What does a customer insight driven organisation look like?

Finally, we need to ask this question so we have some idea where we are headed, have some idea when we are on target and when we have arrived. We cannot see what the perfect, completely customer insights and data driven organisation looks like yet. Some of the best examples are the companies we have already mentioned as AI vendors, who also depend upon information for their existence, such as Google, Amazon and Microsoft. There are seven characteristics we can look for in such organisations:

  1. They will have a well implemented data strategy that records and acquires data from all interactions with the customer on all channels.
  2. Useful third-party data will be regularly acquired and routinely merged with corporate data to augment the base assets which are analysed.
  3. Business users at all levels of the organisation will expect data to be available either in ready to use form, or easily sourced for all decision-making processes.
  4. The data will be available in real time or with very short latency.
  5. It will be inherent within the corporate culture to base all decisions and support all processes with data analytics.
  6. Business users will work in collaboration with AI analysis and recommendations.
  7. Business processes will be based upon Agile methodologies.
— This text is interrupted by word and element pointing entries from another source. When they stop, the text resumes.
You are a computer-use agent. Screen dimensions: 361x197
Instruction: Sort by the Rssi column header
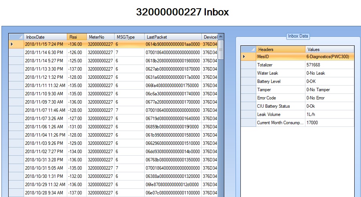tap(77, 37)
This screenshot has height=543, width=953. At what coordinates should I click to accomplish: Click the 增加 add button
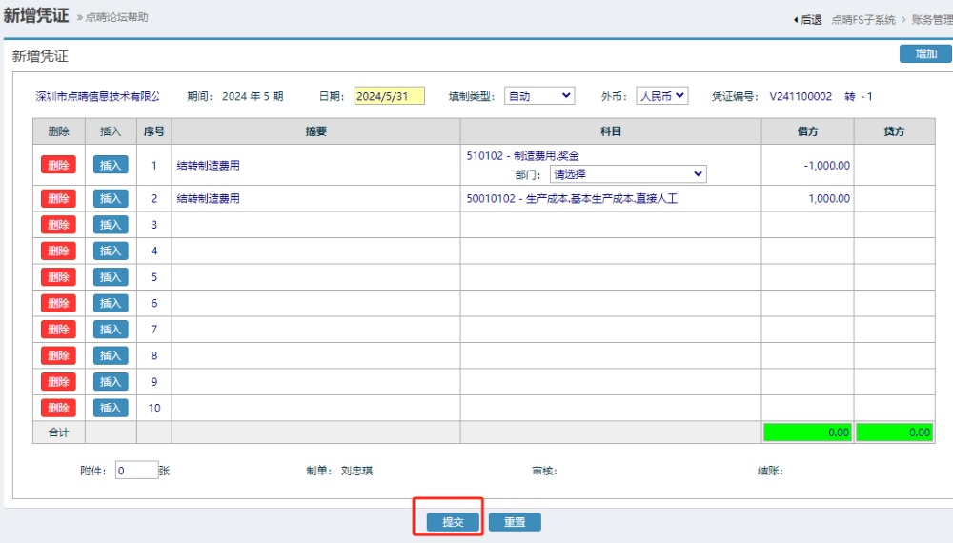pyautogui.click(x=925, y=54)
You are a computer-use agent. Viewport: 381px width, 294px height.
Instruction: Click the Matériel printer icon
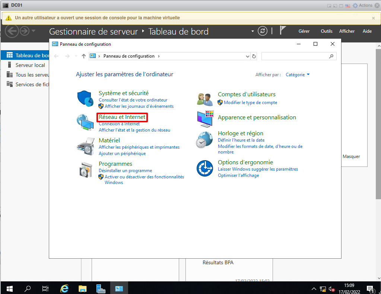[x=85, y=146]
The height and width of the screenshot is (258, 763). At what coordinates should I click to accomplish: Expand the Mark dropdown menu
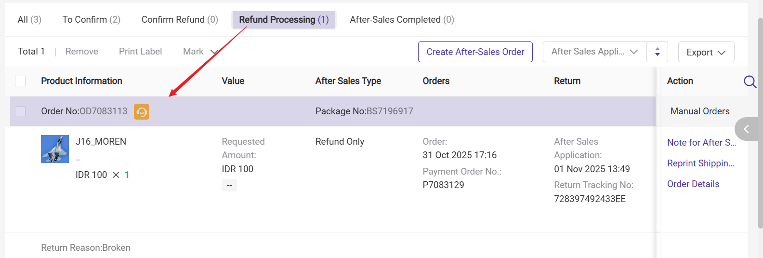pyautogui.click(x=200, y=52)
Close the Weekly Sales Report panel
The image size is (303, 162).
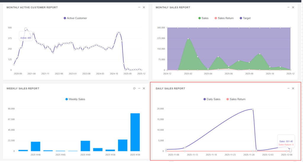(x=144, y=88)
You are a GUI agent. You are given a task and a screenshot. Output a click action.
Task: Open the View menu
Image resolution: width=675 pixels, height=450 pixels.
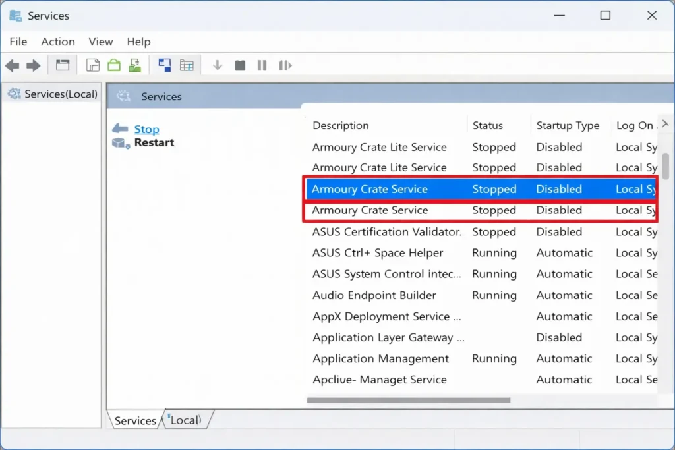pyautogui.click(x=101, y=42)
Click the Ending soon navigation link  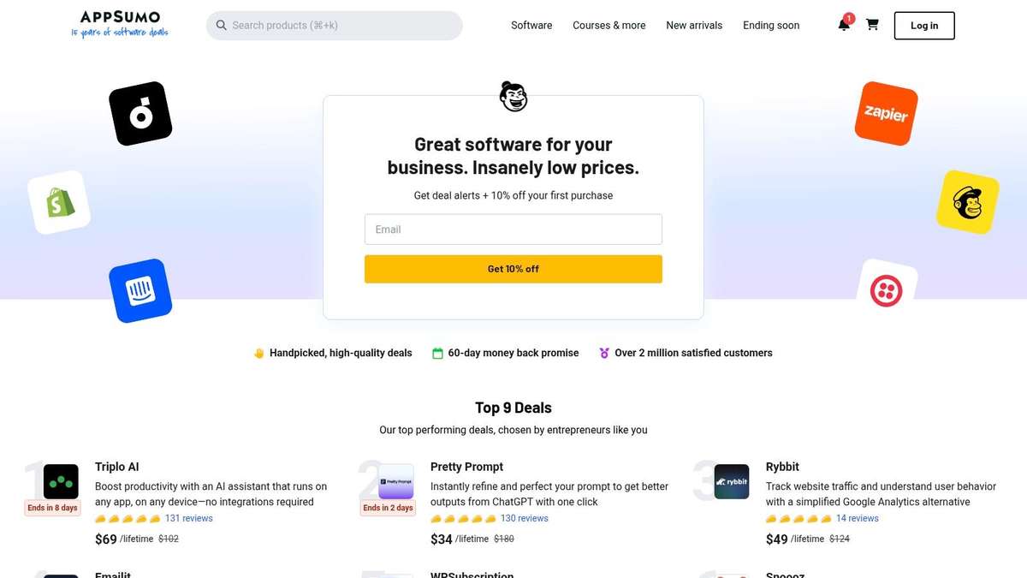770,25
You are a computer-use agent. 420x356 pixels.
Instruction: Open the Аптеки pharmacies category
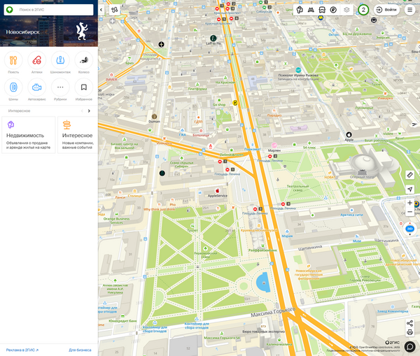tap(36, 61)
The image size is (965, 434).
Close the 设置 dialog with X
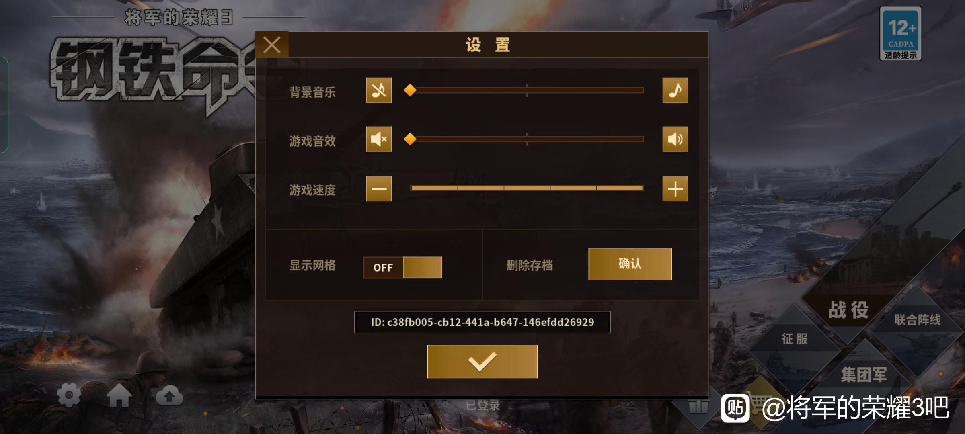click(x=272, y=45)
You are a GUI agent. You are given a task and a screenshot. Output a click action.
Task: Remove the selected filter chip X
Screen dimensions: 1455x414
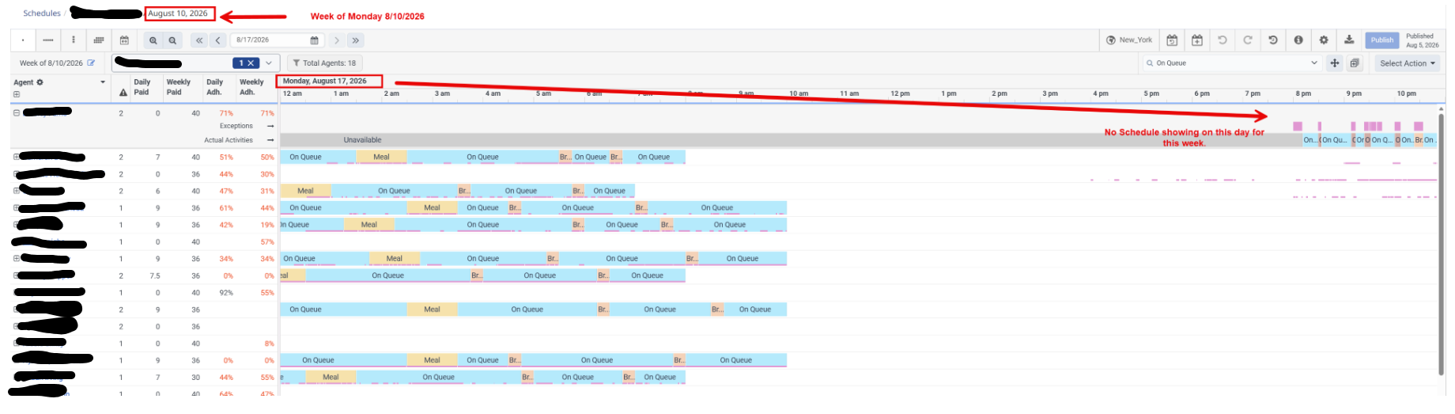pyautogui.click(x=251, y=63)
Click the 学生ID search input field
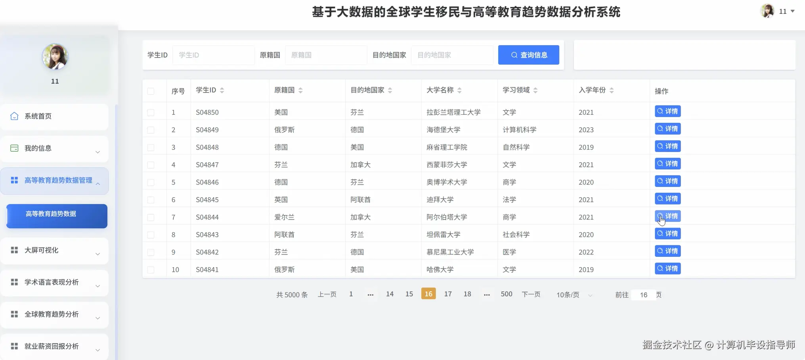This screenshot has height=360, width=805. [x=214, y=55]
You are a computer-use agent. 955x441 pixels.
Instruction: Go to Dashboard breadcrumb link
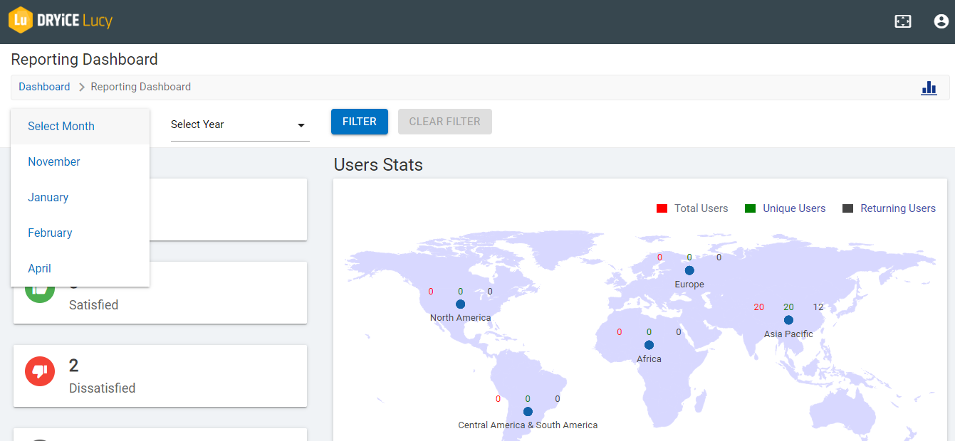pyautogui.click(x=44, y=87)
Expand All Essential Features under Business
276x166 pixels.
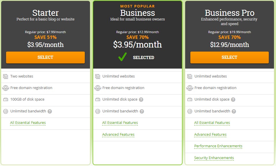click(x=120, y=123)
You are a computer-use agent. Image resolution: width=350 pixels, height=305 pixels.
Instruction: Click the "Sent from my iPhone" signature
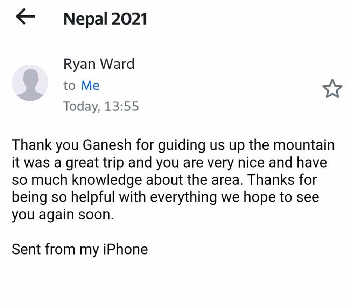[80, 249]
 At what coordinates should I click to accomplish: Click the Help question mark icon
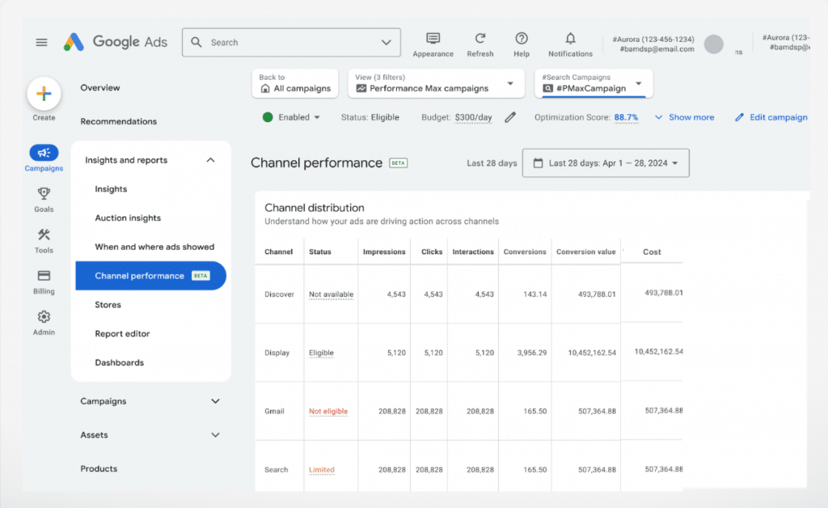[522, 39]
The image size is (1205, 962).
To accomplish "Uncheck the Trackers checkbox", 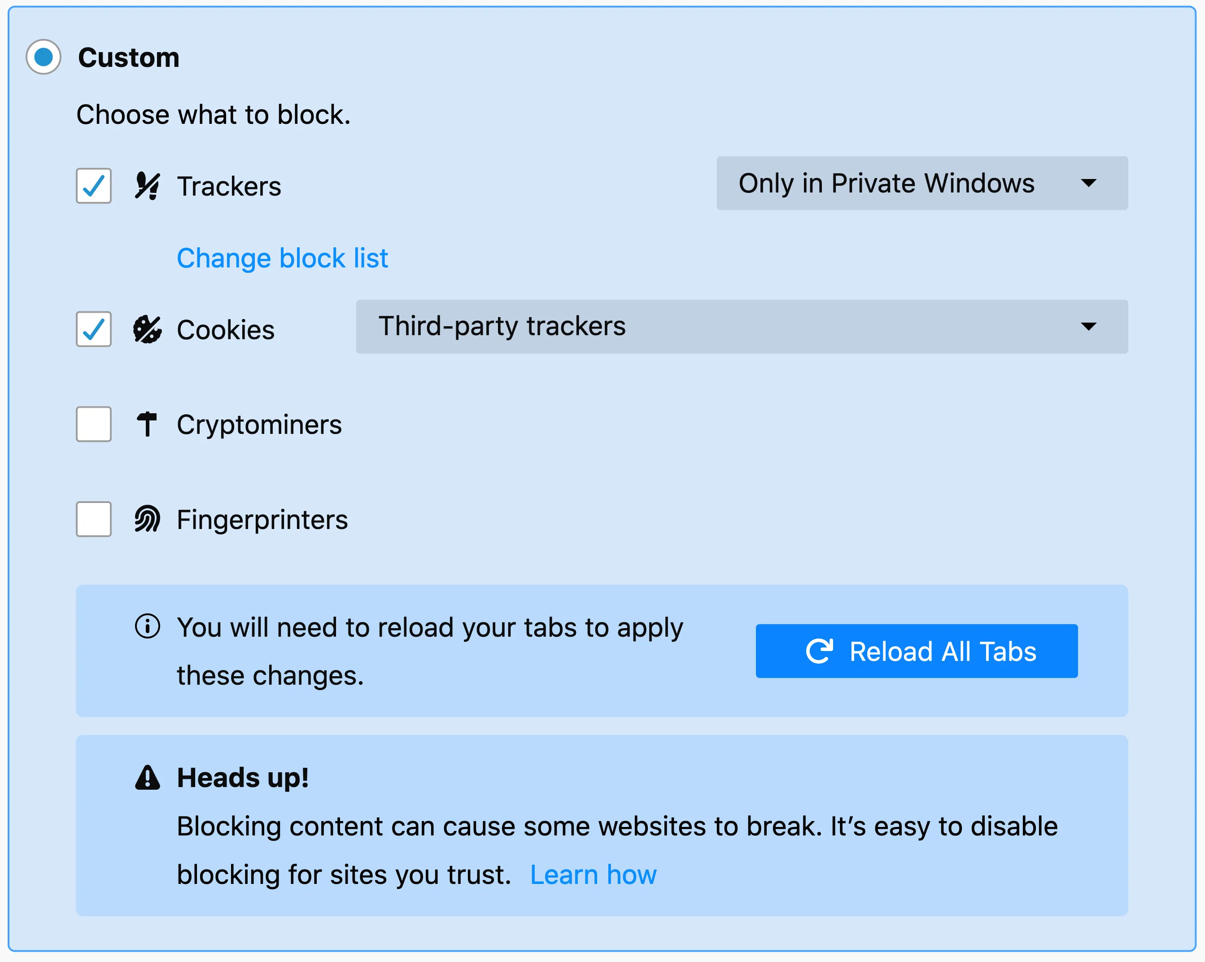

The quadrants below are based upon a model from Accenture shows different types of applications that can emerge from AI investments. They vary from simple automation in the bottom left to creative augmentation in the top right of the quadrant in a comparison of data and work complexity.

What does this future look like?

In the future, we will find out where all of this is heading. Speculation points to the decision-making process progressively becoming more dependent upon AI applications once we gain experience and confidence. The speed of analysis and decision making may increase and be too fast for humans to be part of the operational process. Human involvement may be withdrawn from the process altogether. Then companies will set up what McKinsey have called Distributed Autonomous Corporations. The daily operational decisions will be automated and managers would audit the results and periodically re-configure the software to change the strategic direction when required.


Organisations that want to succeed in the medium term need to be embracing the opportunities technology is offering now. Some organisations are off and running already. McKinsey believe that catching up will not be possible, but all evidence is that some companies are catching up once they are truly committed. The organisation must have a CI strategy supported from the most senior level to succeed because the whole organisation will be changed and impacted. In the past companies have bought the technology and passively expected change. This has not worked with less fundamental changes in the past and will not succeed with these more profound changes. Companies that are not customer insights driven will be left behind as they lose customers.

Accenture, Turning Artificial Intelligence into Business Value


Forbes, 2017, “Top 10 Hot Artificial Intelligence (AI) Technologies


Forbes, 2017, “Artificial Intelligence Rapidly Adopted By Enterprises, Survey Says”


Forrester, 2017, “Forrester Predictions 2017 Artificial Intelligence Will Drive The Insights Revolution”


McKinsey, 2015, “An Executive’s Guide to Machine Learning”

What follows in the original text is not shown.